● **DATA SECTION**
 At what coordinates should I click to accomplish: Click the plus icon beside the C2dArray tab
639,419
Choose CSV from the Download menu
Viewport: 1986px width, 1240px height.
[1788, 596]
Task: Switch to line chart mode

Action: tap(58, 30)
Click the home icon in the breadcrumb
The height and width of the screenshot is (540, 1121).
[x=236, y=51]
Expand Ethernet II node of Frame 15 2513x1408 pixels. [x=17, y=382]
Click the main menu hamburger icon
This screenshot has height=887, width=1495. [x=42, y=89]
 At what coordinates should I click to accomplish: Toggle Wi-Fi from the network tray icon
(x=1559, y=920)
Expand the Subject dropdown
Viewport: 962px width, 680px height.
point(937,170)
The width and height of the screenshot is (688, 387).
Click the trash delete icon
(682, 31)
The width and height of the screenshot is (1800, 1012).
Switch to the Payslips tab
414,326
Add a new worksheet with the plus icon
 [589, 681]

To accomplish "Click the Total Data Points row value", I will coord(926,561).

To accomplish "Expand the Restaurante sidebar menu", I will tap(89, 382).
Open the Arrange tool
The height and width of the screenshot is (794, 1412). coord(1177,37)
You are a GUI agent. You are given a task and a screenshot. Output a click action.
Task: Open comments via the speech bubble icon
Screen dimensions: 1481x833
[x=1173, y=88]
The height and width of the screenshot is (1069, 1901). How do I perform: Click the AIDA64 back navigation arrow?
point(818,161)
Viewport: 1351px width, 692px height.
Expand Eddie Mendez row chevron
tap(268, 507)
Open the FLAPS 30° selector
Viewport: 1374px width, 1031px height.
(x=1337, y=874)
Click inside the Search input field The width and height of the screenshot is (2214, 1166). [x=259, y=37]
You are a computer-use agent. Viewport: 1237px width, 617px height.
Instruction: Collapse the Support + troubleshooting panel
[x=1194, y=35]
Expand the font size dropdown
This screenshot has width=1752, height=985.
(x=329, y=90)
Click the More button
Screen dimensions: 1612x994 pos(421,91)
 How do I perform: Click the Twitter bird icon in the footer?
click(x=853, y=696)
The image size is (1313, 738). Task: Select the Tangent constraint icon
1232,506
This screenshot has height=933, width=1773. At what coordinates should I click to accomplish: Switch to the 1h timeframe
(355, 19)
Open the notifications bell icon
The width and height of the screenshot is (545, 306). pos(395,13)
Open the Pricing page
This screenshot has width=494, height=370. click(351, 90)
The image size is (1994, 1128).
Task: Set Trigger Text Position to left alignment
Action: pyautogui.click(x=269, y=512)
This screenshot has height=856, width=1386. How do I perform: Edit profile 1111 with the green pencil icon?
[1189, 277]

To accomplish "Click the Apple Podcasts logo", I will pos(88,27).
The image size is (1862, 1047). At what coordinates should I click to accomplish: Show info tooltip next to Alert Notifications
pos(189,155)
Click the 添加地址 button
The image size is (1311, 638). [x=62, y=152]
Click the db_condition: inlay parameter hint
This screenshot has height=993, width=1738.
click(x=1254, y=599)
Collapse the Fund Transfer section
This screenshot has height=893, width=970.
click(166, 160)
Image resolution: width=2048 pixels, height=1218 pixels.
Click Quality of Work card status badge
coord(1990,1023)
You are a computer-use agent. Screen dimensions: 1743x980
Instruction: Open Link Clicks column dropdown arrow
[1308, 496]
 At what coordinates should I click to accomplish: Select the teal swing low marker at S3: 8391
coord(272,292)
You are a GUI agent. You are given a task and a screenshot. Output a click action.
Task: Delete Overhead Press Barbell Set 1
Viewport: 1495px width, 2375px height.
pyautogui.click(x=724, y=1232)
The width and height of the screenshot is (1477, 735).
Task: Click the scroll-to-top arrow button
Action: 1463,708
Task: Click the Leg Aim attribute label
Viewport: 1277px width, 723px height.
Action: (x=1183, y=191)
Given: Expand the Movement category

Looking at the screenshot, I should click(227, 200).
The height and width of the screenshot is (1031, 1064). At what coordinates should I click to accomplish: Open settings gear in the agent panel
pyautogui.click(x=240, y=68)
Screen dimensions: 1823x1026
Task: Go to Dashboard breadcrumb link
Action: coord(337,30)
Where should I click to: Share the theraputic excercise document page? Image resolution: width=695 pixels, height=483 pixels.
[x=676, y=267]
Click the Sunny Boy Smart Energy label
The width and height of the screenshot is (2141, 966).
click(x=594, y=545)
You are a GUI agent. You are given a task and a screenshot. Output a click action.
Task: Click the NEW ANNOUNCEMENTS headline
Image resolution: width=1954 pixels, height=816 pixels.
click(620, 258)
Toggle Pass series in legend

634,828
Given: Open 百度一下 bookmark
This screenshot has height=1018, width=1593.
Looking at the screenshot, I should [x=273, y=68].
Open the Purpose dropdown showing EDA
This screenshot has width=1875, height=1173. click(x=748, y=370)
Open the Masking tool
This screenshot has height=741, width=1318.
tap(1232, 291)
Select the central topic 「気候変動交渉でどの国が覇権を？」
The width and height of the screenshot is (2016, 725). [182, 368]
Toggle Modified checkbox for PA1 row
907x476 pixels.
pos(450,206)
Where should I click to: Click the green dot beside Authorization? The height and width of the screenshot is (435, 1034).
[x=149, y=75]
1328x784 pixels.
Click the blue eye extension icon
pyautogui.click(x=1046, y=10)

● **THE TASK**
Would you print exactly and only the lines of the material above that run from the line with "Viewport: 1351px width, 692px height." through the line with "Expand the font size dropdown", both included?

● **RESPONSE TO THIS EXERCISE**
Viewport: 1351px width, 692px height.
Expand Eddie Mendez row chevron
tap(268, 507)
Open the FLAPS 30° selector
Viewport: 1374px width, 1031px height.
(x=1337, y=874)
Click inside the Search input field The width and height of the screenshot is (2214, 1166). [x=259, y=37]
You are a computer-use agent. Viewport: 1237px width, 617px height.
Instruction: Collapse the Support + troubleshooting panel
[x=1194, y=35]
Expand the font size dropdown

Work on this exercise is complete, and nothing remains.